Up until that moment this past June, the two weeks I would spend in the Third World country had become just another trip to take. It was an experience to which I would be able to remark, “Yeah, I went to Honduras – I had a great time! Somewhere along the way leading up to it, I had lost the meaning of this mission trip and the real reason why I was going. It had slipped from my mind and heart during all the preparation for the trip. I knew for sure I was bound to have a great time going out of the country, but I just couldn’t wrap my mind around why God had put on my heart the urgency to go on this mission.

Hearing that statement directed at me, it began to make sense. Listening, and then absorbing an outside perspective, I began to understand what I had become so baffled about inside. God wanted me exactly where he had placed me; physically present in Honduras. Sure, money could have gotten anyone to Honduras for eight days; it was what I was doing in taking a part to change the world that nobody else but me could do. It was not enough just to have read His message, but I needed to see His message. No greater love have I ever known than His which I felt in Honduras. Through the smiles, hugs and laughter of the children and people, I saw this love.

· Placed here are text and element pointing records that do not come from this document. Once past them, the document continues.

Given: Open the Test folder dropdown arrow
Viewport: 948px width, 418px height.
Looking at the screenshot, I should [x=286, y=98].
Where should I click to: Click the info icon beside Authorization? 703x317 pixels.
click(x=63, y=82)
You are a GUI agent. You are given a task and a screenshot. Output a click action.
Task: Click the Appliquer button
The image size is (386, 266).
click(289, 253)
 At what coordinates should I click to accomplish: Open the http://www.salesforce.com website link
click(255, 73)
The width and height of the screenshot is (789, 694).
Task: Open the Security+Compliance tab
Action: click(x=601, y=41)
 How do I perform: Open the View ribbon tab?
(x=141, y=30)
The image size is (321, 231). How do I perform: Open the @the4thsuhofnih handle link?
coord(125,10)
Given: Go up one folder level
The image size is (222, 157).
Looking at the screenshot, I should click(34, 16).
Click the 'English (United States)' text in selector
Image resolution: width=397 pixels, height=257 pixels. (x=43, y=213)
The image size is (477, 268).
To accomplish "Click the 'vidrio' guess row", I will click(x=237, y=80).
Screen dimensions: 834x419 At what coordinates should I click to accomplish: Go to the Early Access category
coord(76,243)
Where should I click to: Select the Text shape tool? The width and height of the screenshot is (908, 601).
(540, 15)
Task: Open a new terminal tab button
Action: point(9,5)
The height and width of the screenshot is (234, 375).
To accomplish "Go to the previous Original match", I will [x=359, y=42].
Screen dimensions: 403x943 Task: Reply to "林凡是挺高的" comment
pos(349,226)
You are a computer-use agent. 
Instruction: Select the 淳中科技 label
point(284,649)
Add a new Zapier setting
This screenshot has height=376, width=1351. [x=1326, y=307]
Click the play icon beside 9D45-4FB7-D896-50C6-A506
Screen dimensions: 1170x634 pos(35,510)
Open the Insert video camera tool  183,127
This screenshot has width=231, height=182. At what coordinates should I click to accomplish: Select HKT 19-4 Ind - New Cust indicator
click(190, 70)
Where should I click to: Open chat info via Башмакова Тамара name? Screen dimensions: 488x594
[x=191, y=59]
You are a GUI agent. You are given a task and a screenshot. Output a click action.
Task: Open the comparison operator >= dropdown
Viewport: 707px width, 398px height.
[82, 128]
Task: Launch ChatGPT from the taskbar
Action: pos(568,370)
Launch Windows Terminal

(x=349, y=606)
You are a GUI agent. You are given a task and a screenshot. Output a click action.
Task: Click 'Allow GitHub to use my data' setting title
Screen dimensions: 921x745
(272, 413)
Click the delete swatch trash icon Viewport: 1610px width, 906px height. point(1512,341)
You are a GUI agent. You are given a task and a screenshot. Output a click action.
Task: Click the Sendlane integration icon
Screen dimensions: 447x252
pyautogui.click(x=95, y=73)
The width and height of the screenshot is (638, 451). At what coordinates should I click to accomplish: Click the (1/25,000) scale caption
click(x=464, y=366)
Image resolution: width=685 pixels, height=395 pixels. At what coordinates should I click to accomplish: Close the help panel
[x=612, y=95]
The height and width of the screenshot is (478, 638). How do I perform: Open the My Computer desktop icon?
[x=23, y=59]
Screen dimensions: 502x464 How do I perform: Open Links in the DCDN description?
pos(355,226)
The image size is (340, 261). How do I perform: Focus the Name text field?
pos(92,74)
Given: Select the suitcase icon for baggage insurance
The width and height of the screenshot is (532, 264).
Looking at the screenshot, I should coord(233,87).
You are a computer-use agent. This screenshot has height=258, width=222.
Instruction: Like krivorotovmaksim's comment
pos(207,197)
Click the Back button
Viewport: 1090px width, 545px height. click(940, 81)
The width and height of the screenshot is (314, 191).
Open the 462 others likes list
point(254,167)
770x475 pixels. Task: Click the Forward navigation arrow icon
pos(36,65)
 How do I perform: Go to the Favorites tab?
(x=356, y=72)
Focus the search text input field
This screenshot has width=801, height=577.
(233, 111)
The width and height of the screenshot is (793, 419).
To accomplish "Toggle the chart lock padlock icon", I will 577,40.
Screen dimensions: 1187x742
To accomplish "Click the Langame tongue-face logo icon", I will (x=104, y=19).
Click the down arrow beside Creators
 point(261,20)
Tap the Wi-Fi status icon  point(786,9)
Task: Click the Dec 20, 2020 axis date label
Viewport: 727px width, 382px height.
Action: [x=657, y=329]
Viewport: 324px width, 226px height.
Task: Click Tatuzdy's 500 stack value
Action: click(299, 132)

Society has long made evident the differences in race, gender, native language, material possessions (or lack thereof) and culture. At the start of the trip, I had doubts of whether physical differences would get in my way of seeing both physical and spiritual similarities. Would my version of ‘Spanglish’ even suffice as a means of communication? So quickly was I hit over the head with true reality; we may come from different backgrounds, upbringings and countries, but underneath it all, are not we all just human?

Love is the universal language. In understanding this message, I rediscovered why I had come to Honduras in the first place.